Making an anemometer
Place the tripod with its three legs open over a flat table; take the small electrical motor and attach it, by using glue or plastiline, to the top of the tripod, with the pulley facing up. Measure and cut 24 cm (9.5 inches) of 20 gauge copper or metal wire; bend the wire at the center and thread the wire around the motor’s pulley, giving only one turn around the motor’s pulley. Make sure to spread out the two ends of the wire so that they are at 120 degrees from each other. Measure and cut 15 cm (6 inches) from another piece of copper or metal wire and thread it around the pulley and the other two wires, making sure to leave 12 cm (4.7 inches) on one end; spread the wire apart so that the three wires are 120 degrees apart from each other.
Function of an anemometer
The function of a three cup anemometer is very simple; the difference in wind pressure triggers the spinning of the motor’s pulley as the wind enters the orifice in the cup that is facing the direction in which the wind is coming. As the first cup travels 120 degrees from the point at which the wind started to push it away, the second cup’s orifice reaches the wind’s direction and is pushed away like the first cup.

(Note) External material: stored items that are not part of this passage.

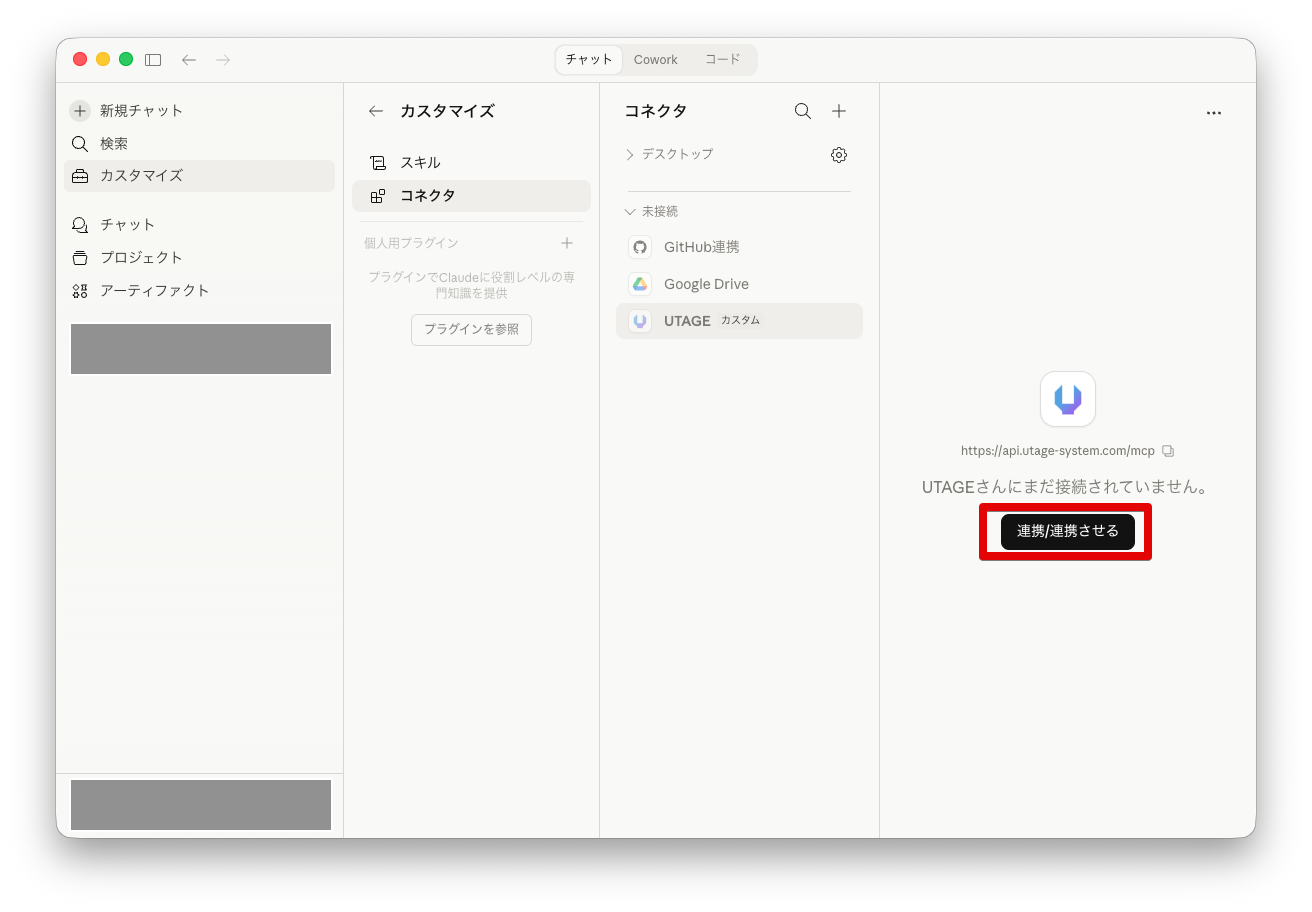Open スキル in customize menu
The width and height of the screenshot is (1312, 912).
(x=420, y=163)
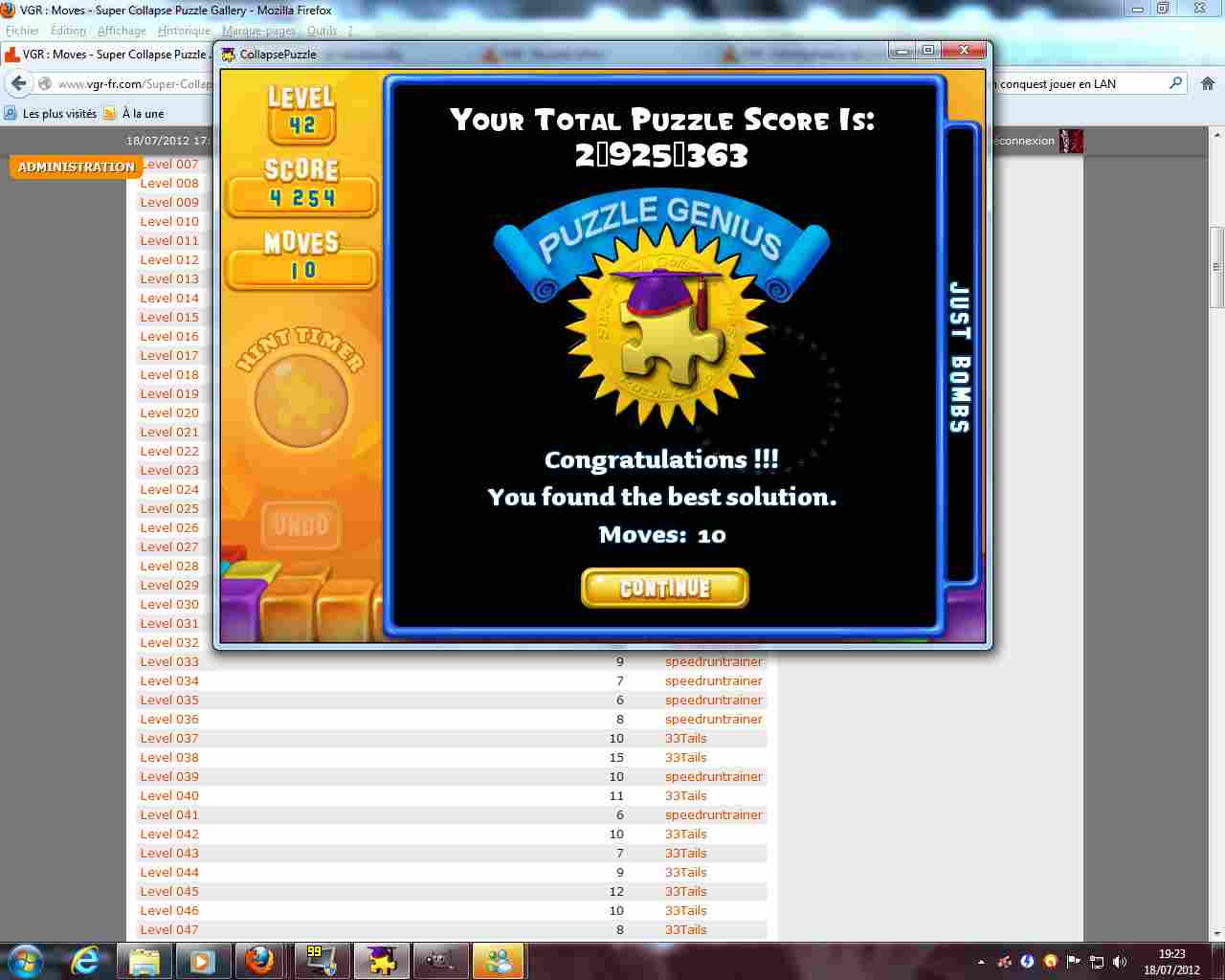Viewport: 1225px width, 980px height.
Task: Open the Affichage menu
Action: [122, 31]
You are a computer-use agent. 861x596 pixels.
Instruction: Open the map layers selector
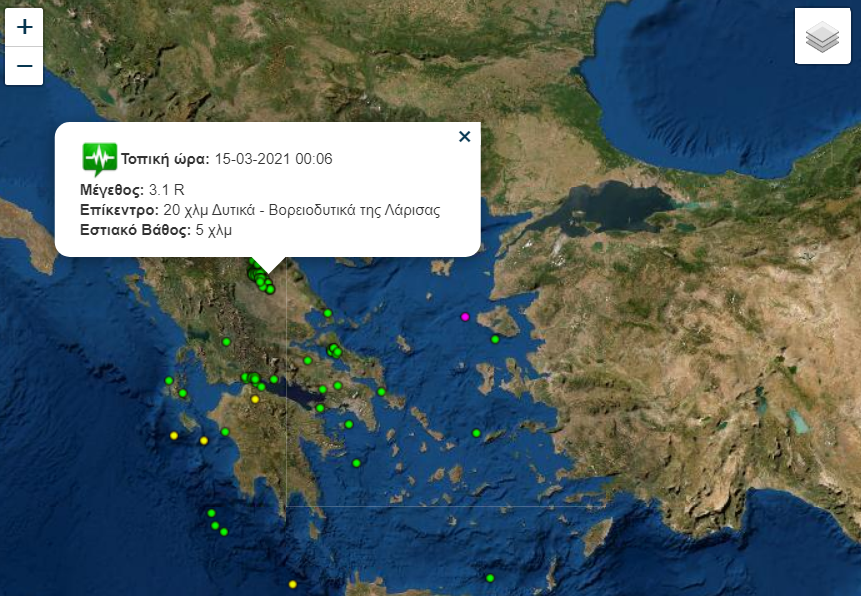coord(822,36)
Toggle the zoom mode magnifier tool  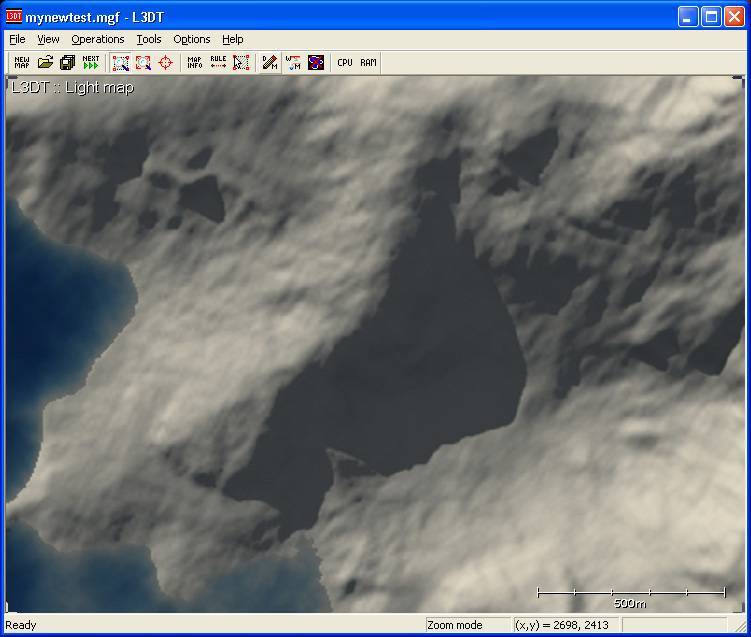coord(121,62)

After the second cup travels 120 degrees, the third cup takes its place at the wind’s direction and is pushed away. The cycle starts again when the third cup reaches 120 degrees away from the wind’s direction.

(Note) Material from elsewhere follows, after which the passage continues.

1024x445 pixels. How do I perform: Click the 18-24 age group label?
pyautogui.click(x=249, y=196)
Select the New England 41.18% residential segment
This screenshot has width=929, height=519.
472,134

Measuring the wind’s speed
To measure the speed of the wind, you have to measure the anemometer’s circumference and count the turns made in one minute. To do this, measure the distance of one of the wire arms from the axis, then, multiply that distance by 2 to get the anemometer’s diameter. Now multiply the diameter by pi (π) to get the circumference. Place your anemometer outside of your home and count the turns it makes in one minute. Multiply the number of turns by the distance traveled in one turn (circumference). Convert the result to feet by dividing by 12 and then, divide the result by 5,280 to obtain miles.
Where to place an anemometer
Most instruments for measuring the wind are usually placed on top of the roofs of buildings and houses. This allows for more accurate readings due to the influence of nearby buildings, trees and mountains. If you live in the city, place the anemometer on top of the roof of your house. If you live in the country, place it on top of a tall tree. According to the Franklyn Institute, an anemometer will give an approximate calculation of the circumferential velocity of the wind.